> [Exercise details]:
Starting at the first line of the data below, retype every line up to and including the one containing "The image size is (807, 505).".

(Stored items)
____________________
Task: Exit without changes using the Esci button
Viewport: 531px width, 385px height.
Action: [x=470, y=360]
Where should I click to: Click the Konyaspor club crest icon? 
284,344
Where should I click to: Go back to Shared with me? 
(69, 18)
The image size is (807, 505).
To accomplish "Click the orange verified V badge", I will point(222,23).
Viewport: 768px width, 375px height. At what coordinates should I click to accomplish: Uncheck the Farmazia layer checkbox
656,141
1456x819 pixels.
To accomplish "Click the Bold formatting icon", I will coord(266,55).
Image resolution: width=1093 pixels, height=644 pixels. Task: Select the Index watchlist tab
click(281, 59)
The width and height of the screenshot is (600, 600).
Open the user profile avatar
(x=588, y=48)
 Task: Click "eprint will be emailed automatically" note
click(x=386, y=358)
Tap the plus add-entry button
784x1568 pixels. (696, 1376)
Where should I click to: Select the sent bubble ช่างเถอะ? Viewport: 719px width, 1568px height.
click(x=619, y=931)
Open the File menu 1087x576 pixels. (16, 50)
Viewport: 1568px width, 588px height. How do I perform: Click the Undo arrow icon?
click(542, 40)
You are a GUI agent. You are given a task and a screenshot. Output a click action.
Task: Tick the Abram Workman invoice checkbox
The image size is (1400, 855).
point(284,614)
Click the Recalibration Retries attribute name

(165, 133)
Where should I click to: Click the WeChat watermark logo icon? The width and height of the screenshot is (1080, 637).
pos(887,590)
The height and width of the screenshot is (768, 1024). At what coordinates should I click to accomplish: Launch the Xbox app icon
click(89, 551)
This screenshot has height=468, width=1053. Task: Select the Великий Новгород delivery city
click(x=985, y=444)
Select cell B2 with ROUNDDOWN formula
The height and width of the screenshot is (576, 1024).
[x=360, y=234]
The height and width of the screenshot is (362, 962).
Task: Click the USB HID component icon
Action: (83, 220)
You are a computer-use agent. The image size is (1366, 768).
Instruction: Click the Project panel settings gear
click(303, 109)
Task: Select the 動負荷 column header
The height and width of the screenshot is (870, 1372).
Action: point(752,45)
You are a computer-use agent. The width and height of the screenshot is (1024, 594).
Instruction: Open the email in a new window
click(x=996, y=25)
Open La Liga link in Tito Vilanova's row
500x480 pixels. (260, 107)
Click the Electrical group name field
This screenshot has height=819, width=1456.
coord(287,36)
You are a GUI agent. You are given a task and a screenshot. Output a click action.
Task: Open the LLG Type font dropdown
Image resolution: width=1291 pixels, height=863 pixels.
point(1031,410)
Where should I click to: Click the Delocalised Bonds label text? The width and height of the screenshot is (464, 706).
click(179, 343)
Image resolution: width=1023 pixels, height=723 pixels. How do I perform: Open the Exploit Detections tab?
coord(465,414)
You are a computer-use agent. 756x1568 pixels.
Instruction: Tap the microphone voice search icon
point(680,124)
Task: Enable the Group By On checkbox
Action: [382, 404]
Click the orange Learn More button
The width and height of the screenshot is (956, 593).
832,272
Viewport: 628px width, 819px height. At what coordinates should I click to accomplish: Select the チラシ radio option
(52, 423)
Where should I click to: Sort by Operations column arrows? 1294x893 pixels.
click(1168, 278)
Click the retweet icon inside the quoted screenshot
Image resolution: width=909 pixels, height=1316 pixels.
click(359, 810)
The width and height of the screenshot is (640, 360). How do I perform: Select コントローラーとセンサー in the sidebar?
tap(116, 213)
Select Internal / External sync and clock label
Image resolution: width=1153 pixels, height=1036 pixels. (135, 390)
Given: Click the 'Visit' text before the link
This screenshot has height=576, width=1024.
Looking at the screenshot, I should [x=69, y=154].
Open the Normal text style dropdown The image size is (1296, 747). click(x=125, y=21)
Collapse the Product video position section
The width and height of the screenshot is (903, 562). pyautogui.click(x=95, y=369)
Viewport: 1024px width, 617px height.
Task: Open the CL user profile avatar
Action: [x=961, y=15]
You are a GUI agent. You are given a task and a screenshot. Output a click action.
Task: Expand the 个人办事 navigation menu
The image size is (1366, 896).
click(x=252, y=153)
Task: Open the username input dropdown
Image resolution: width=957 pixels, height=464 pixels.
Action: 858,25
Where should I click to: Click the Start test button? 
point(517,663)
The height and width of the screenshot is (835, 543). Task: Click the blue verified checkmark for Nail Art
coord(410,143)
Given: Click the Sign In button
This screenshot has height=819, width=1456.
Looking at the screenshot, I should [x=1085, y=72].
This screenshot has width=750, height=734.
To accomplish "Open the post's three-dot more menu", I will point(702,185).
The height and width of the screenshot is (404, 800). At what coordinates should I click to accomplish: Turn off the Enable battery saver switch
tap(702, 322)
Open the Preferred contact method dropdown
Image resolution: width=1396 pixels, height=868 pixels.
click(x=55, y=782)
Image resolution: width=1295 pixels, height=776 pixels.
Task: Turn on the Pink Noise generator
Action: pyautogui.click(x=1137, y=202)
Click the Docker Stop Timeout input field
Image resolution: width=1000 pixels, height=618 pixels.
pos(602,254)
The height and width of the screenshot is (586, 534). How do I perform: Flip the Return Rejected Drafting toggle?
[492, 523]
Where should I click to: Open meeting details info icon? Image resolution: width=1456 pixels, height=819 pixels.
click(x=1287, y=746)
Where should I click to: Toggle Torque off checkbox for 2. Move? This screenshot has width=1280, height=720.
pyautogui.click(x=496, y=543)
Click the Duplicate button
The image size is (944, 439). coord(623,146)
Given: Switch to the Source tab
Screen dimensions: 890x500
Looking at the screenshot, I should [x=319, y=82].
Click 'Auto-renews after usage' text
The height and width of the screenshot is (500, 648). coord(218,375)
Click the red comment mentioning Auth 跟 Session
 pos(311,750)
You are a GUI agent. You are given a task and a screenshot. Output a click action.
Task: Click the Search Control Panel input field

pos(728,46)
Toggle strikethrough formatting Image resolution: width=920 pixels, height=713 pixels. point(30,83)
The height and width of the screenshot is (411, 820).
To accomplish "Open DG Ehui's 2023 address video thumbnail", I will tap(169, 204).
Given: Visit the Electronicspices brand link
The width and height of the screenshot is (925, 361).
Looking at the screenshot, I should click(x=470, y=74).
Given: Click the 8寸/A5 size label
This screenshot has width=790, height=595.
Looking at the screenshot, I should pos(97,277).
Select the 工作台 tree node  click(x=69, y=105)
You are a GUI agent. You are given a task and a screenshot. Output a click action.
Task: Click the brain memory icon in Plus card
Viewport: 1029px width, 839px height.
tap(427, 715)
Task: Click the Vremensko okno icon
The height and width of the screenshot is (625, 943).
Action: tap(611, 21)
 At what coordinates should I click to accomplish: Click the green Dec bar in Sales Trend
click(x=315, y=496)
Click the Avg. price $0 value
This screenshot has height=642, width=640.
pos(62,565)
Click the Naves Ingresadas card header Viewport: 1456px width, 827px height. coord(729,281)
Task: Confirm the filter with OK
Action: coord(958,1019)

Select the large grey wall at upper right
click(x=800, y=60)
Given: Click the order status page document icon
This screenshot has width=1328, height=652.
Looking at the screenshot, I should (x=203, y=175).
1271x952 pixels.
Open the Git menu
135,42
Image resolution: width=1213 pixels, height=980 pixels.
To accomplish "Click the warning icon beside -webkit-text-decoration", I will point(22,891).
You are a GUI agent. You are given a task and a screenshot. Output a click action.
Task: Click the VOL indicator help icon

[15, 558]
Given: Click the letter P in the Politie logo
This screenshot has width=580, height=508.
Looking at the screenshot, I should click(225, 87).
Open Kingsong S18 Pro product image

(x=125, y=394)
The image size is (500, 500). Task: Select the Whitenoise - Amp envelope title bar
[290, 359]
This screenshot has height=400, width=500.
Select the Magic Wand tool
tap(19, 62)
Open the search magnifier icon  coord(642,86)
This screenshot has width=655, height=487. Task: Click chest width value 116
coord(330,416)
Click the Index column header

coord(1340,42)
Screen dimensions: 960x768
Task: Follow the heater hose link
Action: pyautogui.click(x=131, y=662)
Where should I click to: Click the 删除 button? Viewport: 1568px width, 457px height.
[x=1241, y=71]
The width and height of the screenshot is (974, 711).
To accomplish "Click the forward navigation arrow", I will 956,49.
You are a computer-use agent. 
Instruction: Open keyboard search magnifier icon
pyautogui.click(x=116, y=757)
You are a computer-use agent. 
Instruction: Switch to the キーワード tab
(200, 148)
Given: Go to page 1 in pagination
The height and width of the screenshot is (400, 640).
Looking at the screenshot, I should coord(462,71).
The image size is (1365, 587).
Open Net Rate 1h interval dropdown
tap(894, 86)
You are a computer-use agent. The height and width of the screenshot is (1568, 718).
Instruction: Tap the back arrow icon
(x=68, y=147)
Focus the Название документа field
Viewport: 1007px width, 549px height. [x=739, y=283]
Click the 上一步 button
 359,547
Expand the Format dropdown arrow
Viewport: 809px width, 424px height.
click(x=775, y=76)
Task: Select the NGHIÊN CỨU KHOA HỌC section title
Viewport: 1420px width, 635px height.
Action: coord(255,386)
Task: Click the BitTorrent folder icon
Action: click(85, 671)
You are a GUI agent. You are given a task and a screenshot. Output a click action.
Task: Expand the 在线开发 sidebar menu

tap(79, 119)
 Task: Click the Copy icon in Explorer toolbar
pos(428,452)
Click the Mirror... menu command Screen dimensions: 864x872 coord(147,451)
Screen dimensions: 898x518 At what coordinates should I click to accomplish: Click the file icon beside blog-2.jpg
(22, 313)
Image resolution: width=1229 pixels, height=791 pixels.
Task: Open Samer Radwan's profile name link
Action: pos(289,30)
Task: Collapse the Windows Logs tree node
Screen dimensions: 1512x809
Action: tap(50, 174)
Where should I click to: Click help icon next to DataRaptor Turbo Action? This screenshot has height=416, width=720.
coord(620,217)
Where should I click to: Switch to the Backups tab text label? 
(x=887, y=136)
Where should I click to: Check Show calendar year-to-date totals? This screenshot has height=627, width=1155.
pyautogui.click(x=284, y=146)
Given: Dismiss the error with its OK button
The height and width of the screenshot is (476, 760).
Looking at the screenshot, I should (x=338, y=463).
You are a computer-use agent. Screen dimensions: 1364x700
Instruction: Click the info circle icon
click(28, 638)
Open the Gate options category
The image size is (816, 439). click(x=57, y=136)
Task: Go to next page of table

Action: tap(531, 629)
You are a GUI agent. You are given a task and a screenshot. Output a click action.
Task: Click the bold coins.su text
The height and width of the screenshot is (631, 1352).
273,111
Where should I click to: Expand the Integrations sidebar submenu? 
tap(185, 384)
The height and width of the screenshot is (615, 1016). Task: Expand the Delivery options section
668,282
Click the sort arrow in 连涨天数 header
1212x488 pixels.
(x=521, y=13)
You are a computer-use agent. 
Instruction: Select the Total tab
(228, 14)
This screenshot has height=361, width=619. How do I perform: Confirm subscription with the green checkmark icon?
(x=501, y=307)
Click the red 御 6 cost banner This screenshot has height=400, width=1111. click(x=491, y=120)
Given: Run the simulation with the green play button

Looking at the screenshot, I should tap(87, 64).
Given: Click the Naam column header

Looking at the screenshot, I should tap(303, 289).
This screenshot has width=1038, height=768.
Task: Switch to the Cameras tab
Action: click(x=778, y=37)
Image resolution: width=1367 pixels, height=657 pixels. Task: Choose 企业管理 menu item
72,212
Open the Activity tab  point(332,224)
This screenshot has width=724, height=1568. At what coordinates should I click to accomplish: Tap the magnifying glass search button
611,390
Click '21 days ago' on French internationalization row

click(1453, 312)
____________________
> [Output for this task]:
Task: Exit without changes using the Esci button
Viewport: 531px width, 385px height.
Action: [x=470, y=360]
Where should I click to: Click the Konyaspor club crest icon? 
284,344
Where should I click to: Go back to Shared with me? 
(69, 18)
The image size is (807, 505).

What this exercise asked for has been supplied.